In April of 2020, in the midst of uncertainty, a new method of remote schooling and a dramatic loss of social dynamics, UO political science professor Alison Gash created a weekly social hour over Zoom. Every Wednesday at 6:30 p.m. current and former students would hop on what they called “connecting while quarantined” to talk about their lives and leave classwork behind. They discussed things going on in the world and new hobbies they had picked up. As it turned out, many of the students had started cooking and baking. Unexpectedly, the virtual get-togethers resulted in “Cooking While Quarantined,” a cookbook that showcases the students’ experiences in the pandemic and addresses the issue of food insecurity.
“During a time where it was really difficult to feel like you were connected to others and connected to the campus community, it was really nice to kind of take a step back from school and channel my energy into something that I knew would bring positivity and solace to a lot of people,” said Emily Fowler, a UO senior political science student who helped create the cookbook.
When the group started, some students were learning to cook for the very first time, while others were improving their skills with recipes both old and new. They were all embarking on similar journeys separately but still together thanks to their Zoom meetings. Gash saw the influx of students finding joy from cooking and decided to integrate it into her class life. As an extra-credit opportunity, she created an assignment where students could submit recipes and artwork.
After having over 100 submissions from her classes alone, Gash saw the opportunity to make a cookbook that would represent her students' lives throughout the pandemic and would share their common love of cooking.
The project came together because of another topic the group often discussed in their Zoom meetings — food insecurity. With the pandemic exacerbating food justice issues, they saw the opportunity to turn the cookbook into a charitable opportunity and decided to donate all of the proceeds to the Black Food Sovereignty Coalition, which works to create food stability in marginalized communities in the Pacific Northwest, and Migrant Justice, which fights for human rights and economic justice for members of the farmworker community.
“I hope that people see food and see the sort of creation of food, the development, the enactment of cooking as locations where social justice and community come together,” Gash said. “I hope that people take seriously the reality of food scarcity and the ways in which the only way to really combat food scarcity is through community.”
Throughout the summer and fall terms Gash collected recipes from even more students, along with poems, art pieces and personal stories. The cookbook will be released in two separate volumes — one dedicated to savory foods and the other dedicated to sweet foods with the titles “Cooking While Quarantined: Part One Fried and Part Two Baked.”

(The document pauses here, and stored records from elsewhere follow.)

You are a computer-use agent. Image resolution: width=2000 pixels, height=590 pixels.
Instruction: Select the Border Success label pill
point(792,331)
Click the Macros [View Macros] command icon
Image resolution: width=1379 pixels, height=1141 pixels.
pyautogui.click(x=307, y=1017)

Each book is filled with colorful pages adorned with food pictures, little stories behind each of the dishes and beautiful artwork. Gash also put together an art-focused book with her daughter, who is an artist, that will feature student artwork and will benefit racial justice organizations.
Hunter Spence, a UO senior studying political science and public relations who assisted in the creation of the cookbook, hopes that the project will help people make the connection between community engagement and political science. “There’s a really great quote: politics is like health, like you can have good health or bad health, but you never have no health and politics is the same way,” said Spence. “Maybe if people see this book and see the cause it’s going to, they might be inspired to take a political science class.”
All three books will be available online and can be purchased on a donation basis from the group’s website in an online flipbook format. The first volume of the cookbook will come out in the next few weeks and the second volume and the art book will follow.